#### [Given entries]
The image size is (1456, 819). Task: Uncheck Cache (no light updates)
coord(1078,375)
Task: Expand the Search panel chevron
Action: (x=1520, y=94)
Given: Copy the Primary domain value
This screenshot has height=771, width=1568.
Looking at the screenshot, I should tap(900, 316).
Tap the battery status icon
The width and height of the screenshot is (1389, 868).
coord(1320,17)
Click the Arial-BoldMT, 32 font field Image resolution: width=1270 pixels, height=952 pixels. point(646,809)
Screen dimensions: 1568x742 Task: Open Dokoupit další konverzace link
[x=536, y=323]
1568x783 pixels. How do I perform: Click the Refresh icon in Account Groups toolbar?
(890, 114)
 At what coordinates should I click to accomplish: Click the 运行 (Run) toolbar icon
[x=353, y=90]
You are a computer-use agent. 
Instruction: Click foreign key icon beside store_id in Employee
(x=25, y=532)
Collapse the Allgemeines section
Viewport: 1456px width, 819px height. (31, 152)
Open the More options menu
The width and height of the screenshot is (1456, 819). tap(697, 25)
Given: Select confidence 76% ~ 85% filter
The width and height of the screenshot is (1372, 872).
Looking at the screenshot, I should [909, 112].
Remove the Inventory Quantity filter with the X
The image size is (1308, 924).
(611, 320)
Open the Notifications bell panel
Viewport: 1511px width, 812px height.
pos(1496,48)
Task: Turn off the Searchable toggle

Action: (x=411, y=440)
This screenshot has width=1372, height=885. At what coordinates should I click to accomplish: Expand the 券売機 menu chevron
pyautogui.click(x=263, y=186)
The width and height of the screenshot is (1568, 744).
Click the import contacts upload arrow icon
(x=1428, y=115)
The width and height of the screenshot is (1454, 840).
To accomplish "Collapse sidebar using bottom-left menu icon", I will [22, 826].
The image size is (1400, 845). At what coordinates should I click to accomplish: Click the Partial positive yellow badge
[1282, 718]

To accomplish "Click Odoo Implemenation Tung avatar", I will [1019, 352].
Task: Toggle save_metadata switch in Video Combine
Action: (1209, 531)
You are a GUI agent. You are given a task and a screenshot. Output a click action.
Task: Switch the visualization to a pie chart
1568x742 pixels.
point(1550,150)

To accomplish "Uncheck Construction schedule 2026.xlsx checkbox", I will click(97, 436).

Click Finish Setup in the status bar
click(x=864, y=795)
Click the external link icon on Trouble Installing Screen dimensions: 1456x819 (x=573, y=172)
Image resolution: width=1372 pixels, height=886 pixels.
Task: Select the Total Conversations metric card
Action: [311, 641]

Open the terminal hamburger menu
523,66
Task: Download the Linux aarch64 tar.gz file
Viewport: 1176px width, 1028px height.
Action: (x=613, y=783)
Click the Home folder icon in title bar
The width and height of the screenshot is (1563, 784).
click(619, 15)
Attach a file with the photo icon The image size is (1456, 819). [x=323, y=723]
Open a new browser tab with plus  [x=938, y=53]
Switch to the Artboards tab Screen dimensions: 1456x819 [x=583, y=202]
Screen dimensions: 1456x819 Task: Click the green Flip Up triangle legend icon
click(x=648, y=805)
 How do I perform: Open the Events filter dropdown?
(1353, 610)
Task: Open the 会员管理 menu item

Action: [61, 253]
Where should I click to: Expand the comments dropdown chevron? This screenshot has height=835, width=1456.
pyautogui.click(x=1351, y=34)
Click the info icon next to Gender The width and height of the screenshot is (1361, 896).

#### [What is expected]
Whenever a line in the records contains the word "with", copy that line.

#### [Response area]
Remove the Inventory Quantity filter with the X
Attach a file with the photo icon The image size is (1456, 819). [x=323, y=723]
Open a new browser tab with plus  [x=938, y=53]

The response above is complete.